The Haines Borough Assembly voted unanimously last week to join the Alaska Remote Seller Sales Tax Commission—a state board established to implement the statewide administration of remote sales tax collection and remittance.
The move comes nearly a year after Amazon announced last January that it would begin collecting and remitting sales tax to Alaska communities, including the Haines Borough’s 5.5 percent sales tax. The announcement caused some confusion about how online retailers such as Amazon would follow the 105 taxing jurisdictions in Alaska. The Alaska Municipal League has since spearheaded the effort to create and establish a common set of definitions that organize equitable collection and remittance of sales tax online.

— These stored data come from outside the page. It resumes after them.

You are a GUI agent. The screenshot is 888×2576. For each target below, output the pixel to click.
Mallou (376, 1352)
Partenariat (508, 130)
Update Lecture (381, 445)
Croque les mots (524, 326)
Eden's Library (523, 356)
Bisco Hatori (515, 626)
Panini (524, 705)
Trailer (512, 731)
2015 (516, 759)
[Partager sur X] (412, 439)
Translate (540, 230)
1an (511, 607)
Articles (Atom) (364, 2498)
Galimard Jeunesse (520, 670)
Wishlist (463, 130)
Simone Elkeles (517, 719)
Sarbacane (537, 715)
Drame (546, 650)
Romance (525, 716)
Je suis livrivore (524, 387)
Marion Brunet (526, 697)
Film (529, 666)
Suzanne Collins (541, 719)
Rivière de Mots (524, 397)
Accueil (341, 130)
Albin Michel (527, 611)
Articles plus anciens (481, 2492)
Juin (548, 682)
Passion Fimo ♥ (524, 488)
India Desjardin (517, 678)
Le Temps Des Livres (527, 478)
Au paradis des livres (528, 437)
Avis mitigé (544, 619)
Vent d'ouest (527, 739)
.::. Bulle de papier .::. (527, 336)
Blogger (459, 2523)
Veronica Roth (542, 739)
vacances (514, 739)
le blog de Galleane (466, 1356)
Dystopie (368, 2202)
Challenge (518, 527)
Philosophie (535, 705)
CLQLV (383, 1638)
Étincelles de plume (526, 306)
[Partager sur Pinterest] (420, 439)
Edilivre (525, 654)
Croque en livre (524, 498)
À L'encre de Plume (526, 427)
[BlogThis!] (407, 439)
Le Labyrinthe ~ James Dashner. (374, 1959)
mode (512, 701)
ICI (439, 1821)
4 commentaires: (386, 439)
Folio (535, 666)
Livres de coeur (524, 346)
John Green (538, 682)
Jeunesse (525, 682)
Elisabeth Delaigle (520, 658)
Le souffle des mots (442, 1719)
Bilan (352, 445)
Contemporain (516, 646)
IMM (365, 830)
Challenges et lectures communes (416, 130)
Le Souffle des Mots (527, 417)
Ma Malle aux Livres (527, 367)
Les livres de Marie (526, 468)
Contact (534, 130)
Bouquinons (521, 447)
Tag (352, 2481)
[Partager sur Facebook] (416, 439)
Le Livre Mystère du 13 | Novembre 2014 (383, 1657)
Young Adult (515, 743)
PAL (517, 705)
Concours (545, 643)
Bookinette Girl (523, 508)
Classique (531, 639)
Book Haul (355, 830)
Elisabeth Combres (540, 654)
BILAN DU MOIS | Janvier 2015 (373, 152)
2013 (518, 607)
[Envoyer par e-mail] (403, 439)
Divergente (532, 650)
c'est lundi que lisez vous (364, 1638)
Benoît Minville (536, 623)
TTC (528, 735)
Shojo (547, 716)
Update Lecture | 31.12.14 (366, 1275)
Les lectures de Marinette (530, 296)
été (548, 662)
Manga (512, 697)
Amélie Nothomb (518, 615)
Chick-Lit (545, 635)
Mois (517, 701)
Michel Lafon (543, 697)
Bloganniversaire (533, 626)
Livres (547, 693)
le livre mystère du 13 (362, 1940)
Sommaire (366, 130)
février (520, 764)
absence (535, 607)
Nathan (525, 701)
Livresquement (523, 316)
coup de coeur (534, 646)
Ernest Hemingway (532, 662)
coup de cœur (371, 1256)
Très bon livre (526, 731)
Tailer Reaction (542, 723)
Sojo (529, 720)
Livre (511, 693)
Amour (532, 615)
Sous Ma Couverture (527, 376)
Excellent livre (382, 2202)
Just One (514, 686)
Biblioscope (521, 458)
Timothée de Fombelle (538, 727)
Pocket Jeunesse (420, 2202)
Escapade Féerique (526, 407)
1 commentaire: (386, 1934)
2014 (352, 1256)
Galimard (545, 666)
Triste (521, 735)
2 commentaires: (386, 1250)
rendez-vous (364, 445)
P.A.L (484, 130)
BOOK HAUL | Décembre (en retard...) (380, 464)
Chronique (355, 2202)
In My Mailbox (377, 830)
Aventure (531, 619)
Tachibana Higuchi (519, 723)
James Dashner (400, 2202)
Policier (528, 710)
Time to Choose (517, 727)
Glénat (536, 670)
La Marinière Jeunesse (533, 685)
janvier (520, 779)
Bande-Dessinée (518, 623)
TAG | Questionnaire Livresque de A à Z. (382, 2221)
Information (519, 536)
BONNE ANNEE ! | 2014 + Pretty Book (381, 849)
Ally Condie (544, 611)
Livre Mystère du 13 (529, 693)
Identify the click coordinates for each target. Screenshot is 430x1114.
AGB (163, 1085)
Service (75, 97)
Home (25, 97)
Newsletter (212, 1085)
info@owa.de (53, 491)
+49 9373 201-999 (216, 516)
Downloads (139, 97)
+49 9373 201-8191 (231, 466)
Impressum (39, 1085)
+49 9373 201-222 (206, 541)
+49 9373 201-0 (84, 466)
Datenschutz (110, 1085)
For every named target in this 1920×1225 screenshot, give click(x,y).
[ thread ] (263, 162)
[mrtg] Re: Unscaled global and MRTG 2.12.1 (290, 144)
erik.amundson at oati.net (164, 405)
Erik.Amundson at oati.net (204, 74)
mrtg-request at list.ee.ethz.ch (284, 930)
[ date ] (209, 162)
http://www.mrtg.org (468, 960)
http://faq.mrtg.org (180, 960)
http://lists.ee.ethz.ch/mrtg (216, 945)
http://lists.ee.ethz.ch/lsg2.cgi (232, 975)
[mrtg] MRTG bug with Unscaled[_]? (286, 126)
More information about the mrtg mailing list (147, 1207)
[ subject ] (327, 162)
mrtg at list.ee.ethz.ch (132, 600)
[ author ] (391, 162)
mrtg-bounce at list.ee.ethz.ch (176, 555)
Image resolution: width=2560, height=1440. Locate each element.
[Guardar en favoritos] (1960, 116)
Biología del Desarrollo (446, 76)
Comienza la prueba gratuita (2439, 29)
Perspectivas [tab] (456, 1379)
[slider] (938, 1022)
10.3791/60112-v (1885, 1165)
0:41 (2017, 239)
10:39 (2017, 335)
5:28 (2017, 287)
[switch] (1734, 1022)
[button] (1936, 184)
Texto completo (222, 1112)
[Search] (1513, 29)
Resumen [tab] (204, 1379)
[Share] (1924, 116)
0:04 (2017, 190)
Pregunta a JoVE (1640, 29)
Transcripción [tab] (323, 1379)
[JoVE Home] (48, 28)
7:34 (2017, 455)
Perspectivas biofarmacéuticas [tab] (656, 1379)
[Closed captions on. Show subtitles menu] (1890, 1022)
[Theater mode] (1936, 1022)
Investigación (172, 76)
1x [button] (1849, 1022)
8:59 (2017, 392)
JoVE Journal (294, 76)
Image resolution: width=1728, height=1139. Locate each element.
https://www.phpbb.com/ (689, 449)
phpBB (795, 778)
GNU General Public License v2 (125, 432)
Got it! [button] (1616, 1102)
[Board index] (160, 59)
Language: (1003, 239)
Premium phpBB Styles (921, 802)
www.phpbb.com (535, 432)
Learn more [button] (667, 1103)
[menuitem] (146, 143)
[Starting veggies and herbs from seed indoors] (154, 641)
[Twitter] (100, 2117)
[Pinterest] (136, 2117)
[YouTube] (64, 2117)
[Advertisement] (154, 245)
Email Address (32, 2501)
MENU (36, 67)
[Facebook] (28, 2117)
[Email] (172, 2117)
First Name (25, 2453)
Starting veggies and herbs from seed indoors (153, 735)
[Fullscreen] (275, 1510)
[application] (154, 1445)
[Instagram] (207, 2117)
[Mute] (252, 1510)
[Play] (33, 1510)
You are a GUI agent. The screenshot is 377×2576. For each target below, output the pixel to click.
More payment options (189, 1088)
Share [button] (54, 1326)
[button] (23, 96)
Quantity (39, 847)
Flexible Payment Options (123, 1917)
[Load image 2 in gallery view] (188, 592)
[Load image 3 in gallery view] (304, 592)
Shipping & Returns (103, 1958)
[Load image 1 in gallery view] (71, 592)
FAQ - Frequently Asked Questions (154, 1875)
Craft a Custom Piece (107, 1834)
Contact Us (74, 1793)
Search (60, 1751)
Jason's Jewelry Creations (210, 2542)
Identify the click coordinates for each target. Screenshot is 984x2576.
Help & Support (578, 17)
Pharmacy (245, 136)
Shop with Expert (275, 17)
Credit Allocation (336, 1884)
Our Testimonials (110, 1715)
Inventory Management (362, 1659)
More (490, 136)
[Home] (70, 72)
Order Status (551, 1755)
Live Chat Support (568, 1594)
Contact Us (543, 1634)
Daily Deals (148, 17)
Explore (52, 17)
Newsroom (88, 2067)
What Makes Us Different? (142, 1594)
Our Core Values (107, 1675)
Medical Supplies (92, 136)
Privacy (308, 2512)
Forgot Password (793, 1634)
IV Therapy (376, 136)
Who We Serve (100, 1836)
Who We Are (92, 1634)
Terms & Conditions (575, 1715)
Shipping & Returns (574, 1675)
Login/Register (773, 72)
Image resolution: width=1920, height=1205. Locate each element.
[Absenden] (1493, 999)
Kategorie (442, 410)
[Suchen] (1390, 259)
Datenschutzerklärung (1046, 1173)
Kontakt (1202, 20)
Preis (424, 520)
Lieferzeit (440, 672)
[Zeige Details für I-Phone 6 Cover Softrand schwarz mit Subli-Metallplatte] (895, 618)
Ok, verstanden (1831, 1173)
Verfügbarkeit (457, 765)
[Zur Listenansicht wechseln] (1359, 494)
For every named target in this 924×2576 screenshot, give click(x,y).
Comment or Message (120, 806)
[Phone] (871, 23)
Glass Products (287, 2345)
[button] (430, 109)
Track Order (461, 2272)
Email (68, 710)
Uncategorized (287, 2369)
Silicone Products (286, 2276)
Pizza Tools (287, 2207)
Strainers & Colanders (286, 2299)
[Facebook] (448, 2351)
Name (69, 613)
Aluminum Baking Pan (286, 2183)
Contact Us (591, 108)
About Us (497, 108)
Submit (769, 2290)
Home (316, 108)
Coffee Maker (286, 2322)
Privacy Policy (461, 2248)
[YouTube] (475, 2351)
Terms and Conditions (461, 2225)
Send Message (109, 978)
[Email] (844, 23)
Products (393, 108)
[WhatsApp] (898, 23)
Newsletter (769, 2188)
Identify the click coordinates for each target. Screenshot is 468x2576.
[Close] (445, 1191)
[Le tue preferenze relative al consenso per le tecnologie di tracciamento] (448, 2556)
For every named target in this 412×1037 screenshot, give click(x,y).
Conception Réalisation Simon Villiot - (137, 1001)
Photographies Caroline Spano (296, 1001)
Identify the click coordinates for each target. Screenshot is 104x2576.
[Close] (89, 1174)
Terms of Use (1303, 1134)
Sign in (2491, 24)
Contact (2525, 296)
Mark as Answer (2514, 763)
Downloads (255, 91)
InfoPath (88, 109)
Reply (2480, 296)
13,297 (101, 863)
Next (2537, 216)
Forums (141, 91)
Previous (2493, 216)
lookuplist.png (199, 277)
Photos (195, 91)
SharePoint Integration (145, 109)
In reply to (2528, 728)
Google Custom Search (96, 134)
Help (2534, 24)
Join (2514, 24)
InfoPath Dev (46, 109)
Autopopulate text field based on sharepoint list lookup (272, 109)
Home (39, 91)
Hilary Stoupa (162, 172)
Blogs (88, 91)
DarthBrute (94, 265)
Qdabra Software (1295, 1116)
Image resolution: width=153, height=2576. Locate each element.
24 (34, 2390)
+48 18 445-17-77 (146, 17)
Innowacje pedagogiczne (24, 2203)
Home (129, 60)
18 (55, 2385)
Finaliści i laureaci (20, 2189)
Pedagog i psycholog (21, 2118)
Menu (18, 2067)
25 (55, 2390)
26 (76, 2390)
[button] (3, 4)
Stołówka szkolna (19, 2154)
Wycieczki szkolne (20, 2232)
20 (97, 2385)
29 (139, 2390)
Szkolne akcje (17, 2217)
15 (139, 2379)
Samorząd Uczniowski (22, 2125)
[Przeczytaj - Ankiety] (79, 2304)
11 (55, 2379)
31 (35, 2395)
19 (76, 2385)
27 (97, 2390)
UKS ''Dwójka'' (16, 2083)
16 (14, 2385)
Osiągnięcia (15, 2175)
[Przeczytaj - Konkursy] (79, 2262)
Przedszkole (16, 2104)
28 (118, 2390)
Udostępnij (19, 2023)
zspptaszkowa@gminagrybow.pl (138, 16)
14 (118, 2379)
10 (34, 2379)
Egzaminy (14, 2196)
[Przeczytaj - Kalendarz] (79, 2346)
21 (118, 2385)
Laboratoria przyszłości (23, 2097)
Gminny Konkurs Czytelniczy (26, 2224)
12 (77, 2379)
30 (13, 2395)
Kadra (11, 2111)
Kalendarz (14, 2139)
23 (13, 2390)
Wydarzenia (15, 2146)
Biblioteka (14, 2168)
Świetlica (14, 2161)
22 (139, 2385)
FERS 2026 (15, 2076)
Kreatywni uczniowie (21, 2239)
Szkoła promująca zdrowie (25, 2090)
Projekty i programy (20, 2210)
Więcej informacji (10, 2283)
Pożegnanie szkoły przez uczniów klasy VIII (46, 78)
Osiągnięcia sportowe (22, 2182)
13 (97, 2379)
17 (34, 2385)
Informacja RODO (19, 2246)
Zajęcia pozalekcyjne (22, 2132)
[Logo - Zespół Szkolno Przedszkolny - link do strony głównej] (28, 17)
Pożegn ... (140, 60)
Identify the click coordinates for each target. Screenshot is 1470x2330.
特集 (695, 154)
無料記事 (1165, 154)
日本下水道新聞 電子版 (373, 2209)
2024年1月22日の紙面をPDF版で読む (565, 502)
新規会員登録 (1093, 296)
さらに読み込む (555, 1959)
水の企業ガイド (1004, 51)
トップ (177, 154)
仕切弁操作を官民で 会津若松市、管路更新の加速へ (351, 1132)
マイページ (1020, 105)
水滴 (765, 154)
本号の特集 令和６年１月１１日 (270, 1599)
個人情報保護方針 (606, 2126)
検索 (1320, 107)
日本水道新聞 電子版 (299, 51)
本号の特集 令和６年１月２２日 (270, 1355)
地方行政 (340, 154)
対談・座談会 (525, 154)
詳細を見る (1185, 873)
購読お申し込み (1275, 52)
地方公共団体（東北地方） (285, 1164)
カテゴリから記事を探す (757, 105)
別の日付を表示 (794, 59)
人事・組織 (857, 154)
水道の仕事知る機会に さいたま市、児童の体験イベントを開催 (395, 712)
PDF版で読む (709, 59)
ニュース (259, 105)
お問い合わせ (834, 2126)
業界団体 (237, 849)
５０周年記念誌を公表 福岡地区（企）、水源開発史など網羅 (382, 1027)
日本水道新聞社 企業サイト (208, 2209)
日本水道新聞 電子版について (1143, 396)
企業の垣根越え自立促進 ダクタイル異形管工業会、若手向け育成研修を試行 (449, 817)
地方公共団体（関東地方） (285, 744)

Haines Borough finance director Jila Stuart will represent Haines on the commission. She said there have already been issues with remote sellers following Haines’ tax code. “They lack mechanisms and infrastructure to know how to apply the taxes correctly,” Stuart said. “They get confused about what rate applies and we don’t believe they understand our exemptions.”
Online retailers’ voluntary decision to charge and remit sales tax in Alaska comes in the wake of a 2018 U.S. Supreme Court decision that eliminated a previous “physical presence requirement” in South Dakota for collecting sales tax.
The court said the administration of remote sales tax should not create an undue burden on retailers. Stuart said she believes Alaska would be an undue burden without centralized administration. “We also suspect, though we don’t know for sure, that after the commission is operating Amazon and other retailers currently collecting will cease to collect sales tax in Alaskan jurisdictions that don’t opt in,” Stuart said.
The AML intergovernmental agreement is voluntary, but municipalities that don’t “sign on are less likely to see remote sellers comply with their individualized tax codes,” an AML letter states.
Each local government still maintains its own tax rate and exemptions. The commission will be a delegated taxing authority. The commission will contract with AML to administer the centralized administration. Costs are still being determined, Stuart said.
Online sellers have remitted about $36,000 in sales tax to the borough from January through June, Stuart said.